The truth of the tragedy of the commons
Fred Pearce describes approaches to Garrett Hardin’s “” that can’t see the wood for the trees (11 March, p 44). The general pattern of some actors pursuing their own interests to the detriment of the collective interest applies to nearly all environmental problems, including climate change, overfishing, deforestation and biodiversity loss.
These are widely recognised as entailing “market failures” but few, even among economists, believe that solutions lie in privatisation. Jointly agreed and enforced regulation is clearly necessary. A clear analysis of the conflicting interests of the actors is essential to effective policies.
The truth of the tragedy of the commons
Pearce describes a view that the lesson of the “” is that “the only way to prevent this tragedy was to turn common land into private property… privatising the planet is the key to conservation”.
But in his article putting forward the idea, Hardin observed that the economist Adam Smith “contributed to a dominant tendency of thought that has ever since interfered with positive action based on rational analysis, namely, the tendency to assume that decisions reached individually will, in fact, be the best decisions for an entire society.” He notes that many “commons” don't work well as private property: “the air and waters surrounding us cannot readily be fenced, and so the tragedy of the commons as a cesspool must be prevented by different means.”
In the end he recommends “mutual coercion, mutually agreed upon by the majority of the people affected” – in other words, the social contract of democratic government.

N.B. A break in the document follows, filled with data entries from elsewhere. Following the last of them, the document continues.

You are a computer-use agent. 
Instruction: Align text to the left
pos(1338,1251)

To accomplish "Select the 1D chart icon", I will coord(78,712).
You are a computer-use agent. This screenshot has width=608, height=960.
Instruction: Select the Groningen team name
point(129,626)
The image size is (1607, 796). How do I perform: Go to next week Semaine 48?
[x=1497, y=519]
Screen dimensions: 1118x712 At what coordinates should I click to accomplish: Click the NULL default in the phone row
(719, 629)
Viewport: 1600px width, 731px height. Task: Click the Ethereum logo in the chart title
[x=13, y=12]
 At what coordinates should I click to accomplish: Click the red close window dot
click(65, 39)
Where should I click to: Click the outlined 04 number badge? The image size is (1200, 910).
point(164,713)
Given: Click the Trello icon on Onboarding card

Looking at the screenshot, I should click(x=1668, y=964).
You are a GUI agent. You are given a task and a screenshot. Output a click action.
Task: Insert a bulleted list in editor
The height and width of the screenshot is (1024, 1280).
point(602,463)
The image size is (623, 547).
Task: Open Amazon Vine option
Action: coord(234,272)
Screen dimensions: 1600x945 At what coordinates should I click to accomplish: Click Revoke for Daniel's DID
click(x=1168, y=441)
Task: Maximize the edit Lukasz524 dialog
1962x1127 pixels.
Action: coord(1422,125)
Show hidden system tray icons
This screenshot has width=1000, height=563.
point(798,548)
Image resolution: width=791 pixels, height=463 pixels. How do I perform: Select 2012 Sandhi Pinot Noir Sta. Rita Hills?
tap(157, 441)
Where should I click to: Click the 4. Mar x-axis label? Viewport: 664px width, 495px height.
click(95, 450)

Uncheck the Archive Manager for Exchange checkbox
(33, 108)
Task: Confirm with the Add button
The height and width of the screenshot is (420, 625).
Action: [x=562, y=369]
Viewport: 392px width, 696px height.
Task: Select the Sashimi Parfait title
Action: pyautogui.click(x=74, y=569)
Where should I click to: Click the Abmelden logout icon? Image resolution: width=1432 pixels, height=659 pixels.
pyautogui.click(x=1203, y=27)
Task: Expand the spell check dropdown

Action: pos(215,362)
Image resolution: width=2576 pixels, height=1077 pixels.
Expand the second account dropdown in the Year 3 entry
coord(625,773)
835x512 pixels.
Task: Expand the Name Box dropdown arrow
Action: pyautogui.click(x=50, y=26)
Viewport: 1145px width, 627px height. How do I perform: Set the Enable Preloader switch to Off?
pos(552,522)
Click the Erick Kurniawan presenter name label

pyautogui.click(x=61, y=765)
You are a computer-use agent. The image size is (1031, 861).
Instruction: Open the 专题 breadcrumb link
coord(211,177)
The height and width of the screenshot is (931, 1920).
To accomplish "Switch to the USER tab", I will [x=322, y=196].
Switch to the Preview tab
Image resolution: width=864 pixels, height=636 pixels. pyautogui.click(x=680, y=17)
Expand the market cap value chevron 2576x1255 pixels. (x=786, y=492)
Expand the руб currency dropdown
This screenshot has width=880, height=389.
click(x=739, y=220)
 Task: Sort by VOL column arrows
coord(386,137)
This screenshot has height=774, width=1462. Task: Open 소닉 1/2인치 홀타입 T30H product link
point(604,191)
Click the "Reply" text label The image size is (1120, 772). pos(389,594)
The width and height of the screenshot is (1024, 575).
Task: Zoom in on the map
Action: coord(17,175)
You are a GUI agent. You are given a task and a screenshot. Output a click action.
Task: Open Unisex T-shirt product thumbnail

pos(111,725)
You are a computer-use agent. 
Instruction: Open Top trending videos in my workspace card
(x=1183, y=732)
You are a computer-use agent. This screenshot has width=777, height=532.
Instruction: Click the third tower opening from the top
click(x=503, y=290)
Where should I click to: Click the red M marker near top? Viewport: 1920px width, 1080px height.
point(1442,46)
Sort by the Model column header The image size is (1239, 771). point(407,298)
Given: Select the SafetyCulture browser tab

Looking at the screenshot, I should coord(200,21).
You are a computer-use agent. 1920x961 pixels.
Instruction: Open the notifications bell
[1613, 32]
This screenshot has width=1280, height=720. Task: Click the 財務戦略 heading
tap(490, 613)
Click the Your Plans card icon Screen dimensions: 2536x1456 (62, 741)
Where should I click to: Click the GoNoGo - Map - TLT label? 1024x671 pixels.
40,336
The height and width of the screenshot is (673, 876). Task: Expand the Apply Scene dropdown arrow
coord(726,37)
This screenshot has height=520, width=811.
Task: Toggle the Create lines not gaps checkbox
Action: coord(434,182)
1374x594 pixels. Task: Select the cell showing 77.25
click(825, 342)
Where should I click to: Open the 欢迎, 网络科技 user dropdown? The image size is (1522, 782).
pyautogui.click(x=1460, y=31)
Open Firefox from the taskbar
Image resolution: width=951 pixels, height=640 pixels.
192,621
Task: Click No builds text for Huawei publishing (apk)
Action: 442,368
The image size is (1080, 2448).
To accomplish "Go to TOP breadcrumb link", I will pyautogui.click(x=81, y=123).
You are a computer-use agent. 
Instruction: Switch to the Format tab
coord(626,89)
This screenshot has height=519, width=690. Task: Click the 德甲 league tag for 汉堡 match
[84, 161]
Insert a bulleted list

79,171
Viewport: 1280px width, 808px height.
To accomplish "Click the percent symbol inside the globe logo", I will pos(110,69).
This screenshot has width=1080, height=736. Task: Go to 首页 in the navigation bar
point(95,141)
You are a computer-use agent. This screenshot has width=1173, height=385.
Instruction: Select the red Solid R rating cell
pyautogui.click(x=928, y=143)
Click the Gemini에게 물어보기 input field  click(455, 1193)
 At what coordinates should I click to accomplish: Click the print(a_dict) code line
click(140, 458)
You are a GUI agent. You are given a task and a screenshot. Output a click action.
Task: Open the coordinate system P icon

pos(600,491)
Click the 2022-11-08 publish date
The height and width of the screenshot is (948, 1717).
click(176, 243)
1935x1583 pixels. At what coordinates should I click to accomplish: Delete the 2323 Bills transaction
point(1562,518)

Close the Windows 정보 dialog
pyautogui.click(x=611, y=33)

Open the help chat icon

Tracking what foxes eat in Australia
Guy Cox discusses foxes' tastes in food and whether they are a threat to koalas (Letters, 11 March). An operation in Western Australia, , keeps tabs on stomach contents of dead foxes. In 2015 the list, from 152 foxes, was “Sheep carrion, spiders, racehorse goanna, canola, wheat, oats, mice, grasshoppers, unidentified bird, rabbits, parrots, wool, beetles, lizard, kangaroo, maggots, blowfly pupae, frog, chook, centipede, hair, sheep feedlot mix, sheep afterbirth, crickets, unidentified insect, earwigs, water beetles, figs, mulberries”.
In 2016 it was very similar. But there are no koalas in Western Australia, so we don't yet have a conclusive answer.
Artificial intelligence and natural stupidity
Progress in artificial intelligence has depended on computational speed and increasing algorithmic complexity. Some classes or type of problem are acknowledged where an AI's inhuman speeds can prosper (for example, by Daniel Dennett, 11 February, p 42).
But the human consequences of real world AI haven't been addressed. Modelling “subjective experience” will mean going from the real world to analogue measurements to digital models to logical outputs. But as any undergraduate studying computing discovers, problems arise from converting analogue measurements to digital values: there is always a “quantisation” error. And chaos theorists demonstrate how small changes have substantial effects on output from iterative computations. Multiple conversions would lead to multiple stages of quantisation and data compression. And as system complexity increases, system understanding decreases.
When personal loyalty or self-esteem bonds some people to the AI, what will become of those who distrust it? The real problems will arise in how humans react.
The emotion of life, the universe and everything
Like Lisa Barrett I have felt “chiplessness”, an emotion felt after overindulging on a bag of chips (11 March, p 40). She is onto something with her call to give names to such emotions of the modern era. Fortunately, there is already a reference guide naming hundreds of them: by Douglas Adams and John Lloyd. Is it coincidence that you highlight this concept on page 42 of your magazine?
For the record
• Dig for victory: the interval between abandonment of one Channel Tunnel project in 1975 and the opening of the next in 1994 was of course 19 years (Old 快猫短视频, 1 April).